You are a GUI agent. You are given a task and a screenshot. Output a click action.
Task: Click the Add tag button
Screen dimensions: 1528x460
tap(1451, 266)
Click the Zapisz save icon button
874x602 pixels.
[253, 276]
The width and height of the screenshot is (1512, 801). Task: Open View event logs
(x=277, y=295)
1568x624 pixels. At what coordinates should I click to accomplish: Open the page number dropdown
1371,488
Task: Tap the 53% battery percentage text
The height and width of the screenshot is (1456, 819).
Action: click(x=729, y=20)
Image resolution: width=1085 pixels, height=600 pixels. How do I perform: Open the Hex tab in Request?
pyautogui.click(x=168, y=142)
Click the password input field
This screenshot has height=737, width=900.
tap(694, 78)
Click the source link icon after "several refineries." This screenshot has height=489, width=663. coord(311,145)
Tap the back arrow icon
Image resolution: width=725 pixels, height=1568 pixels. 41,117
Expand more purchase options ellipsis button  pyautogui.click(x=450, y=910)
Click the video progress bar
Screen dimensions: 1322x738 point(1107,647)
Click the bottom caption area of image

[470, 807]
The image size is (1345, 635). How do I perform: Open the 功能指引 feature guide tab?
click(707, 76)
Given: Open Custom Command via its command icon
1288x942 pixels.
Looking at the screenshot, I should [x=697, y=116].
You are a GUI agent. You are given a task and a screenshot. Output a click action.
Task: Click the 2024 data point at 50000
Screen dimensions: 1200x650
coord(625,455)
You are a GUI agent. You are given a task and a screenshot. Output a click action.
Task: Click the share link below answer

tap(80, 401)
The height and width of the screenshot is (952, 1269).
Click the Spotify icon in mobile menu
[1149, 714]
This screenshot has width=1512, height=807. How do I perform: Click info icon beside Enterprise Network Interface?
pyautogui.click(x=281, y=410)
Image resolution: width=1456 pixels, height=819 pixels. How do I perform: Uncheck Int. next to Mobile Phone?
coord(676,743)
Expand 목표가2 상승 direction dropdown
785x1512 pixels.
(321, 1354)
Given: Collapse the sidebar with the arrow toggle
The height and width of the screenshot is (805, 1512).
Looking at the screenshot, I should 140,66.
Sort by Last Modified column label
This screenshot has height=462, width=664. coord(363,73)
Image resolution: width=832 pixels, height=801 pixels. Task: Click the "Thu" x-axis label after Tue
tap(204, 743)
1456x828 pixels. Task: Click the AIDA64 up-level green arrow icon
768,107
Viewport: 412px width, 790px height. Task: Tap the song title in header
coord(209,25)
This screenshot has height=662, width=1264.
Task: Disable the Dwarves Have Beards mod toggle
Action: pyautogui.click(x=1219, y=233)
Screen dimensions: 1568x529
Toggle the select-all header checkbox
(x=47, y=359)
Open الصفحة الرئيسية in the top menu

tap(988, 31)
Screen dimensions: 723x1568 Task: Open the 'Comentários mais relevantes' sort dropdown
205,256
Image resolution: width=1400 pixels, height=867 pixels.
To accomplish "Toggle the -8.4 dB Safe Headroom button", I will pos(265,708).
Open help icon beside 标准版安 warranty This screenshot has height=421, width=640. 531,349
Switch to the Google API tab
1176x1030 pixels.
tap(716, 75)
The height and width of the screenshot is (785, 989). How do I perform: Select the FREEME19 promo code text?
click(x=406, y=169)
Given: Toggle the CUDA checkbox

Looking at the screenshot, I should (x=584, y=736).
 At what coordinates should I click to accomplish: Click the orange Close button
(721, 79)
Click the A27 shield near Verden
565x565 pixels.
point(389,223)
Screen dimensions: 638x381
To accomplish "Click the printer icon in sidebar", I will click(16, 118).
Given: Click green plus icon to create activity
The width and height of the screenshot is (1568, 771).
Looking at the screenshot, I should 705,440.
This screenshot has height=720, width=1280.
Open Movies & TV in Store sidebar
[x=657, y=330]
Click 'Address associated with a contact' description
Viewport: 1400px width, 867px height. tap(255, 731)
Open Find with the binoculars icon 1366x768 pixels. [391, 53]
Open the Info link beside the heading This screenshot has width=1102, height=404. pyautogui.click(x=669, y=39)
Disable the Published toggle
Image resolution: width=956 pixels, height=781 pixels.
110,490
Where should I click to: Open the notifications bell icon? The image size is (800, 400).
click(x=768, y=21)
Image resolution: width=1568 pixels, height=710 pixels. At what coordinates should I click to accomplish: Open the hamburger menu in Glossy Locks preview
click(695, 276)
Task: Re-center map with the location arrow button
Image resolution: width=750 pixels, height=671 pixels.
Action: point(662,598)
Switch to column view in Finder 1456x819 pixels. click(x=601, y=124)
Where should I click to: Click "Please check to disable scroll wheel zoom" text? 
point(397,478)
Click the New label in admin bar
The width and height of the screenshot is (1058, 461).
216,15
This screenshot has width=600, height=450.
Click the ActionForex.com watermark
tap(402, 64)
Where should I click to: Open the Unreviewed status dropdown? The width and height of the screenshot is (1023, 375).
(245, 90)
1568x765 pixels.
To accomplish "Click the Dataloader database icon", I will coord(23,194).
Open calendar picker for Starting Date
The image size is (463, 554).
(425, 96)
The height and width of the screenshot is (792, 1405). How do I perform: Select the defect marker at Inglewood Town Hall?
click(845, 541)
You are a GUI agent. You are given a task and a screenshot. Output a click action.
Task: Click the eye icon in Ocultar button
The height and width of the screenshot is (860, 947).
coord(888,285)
☆ ☆ ☆ ☆ ☆
● **EXERCISE OBJECTIVE**: Please write out the records exactly as they appear, covering everything from the line that contains "The image size is (1345, 635)." down to the line that contains "pyautogui.click(x=281, y=410)", with both of those lines included.

● **ANSWER FOR THIS EXERCISE**:
The image size is (1345, 635). How do I perform: Open the 功能指引 feature guide tab?
click(707, 76)
Given: Open Custom Command via its command icon
1288x942 pixels.
Looking at the screenshot, I should [x=697, y=116].
You are a GUI agent. You are given a task and a screenshot. Output a click action.
Task: Click the 2024 data point at 50000
Screen dimensions: 1200x650
coord(625,455)
You are a GUI agent. You are given a task and a screenshot. Output a click action.
Task: Click the share link below answer

tap(80, 401)
The height and width of the screenshot is (952, 1269).
Click the Spotify icon in mobile menu
[1149, 714]
This screenshot has width=1512, height=807. How do I perform: Click info icon beside Enterprise Network Interface?
pyautogui.click(x=281, y=410)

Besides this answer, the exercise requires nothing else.